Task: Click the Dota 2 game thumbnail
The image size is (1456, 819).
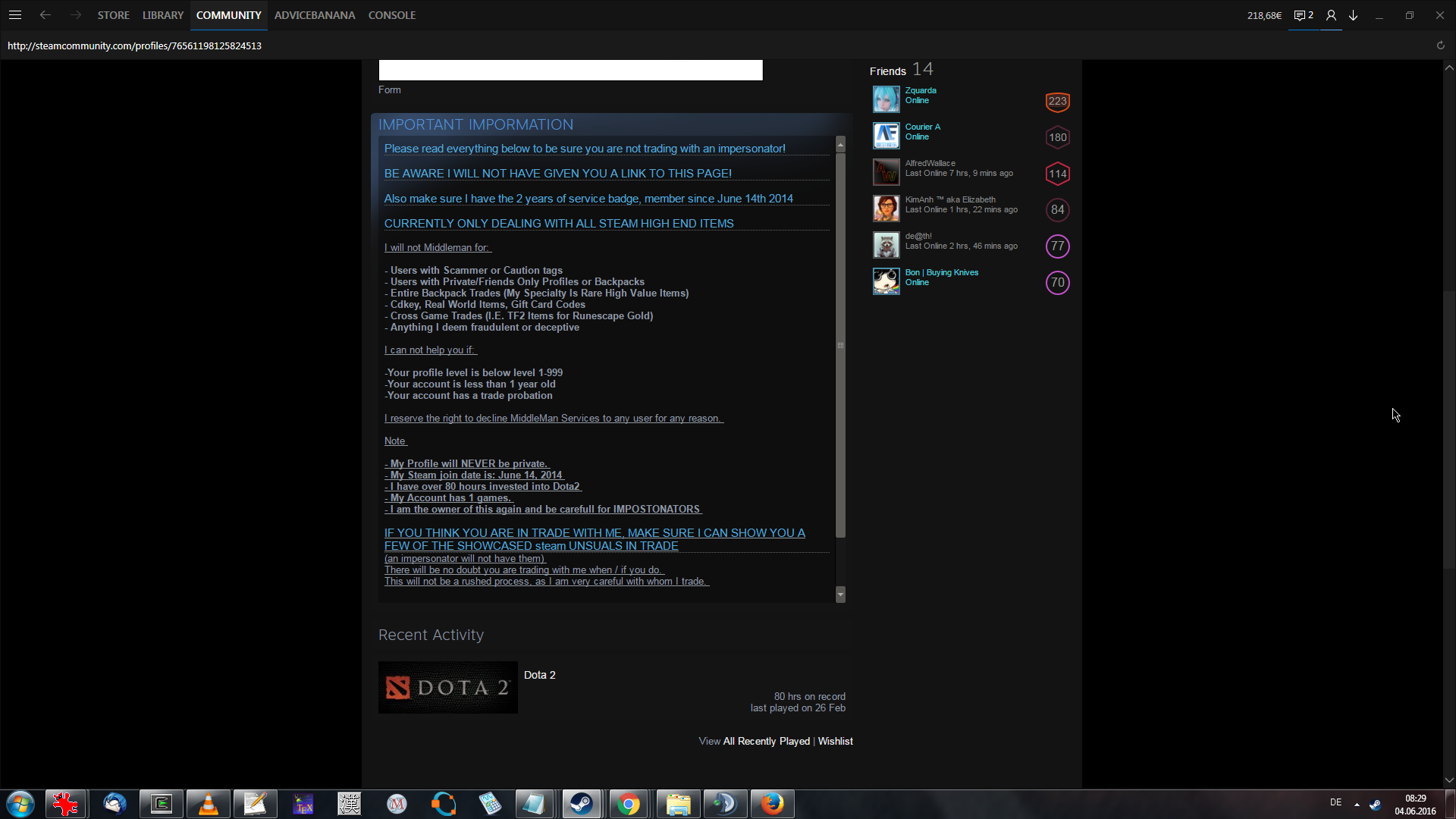Action: 447,687
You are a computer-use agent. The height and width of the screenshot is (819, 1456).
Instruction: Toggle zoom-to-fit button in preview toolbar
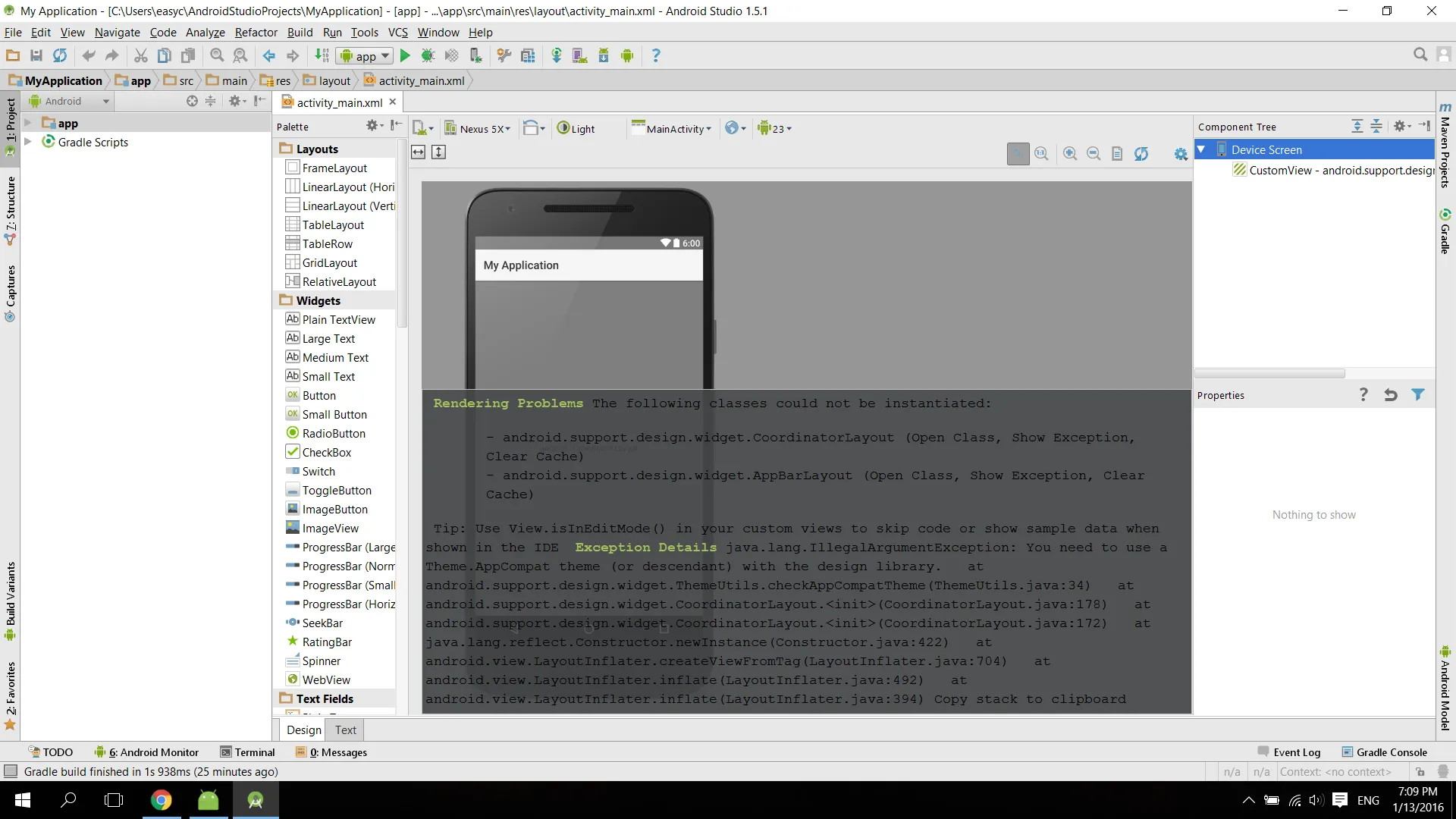[1018, 154]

Action item =>
Reproduce the listing in full and exactly, excluding any pictures it holds.

Task result =>
Task: Click the Dota 2 game thumbnail
The image size is (1456, 819).
Action: 447,687
You are a computer-use agent. The height and width of the screenshot is (819, 1456).
Instruction: Toggle zoom-to-fit button in preview toolbar
[1018, 154]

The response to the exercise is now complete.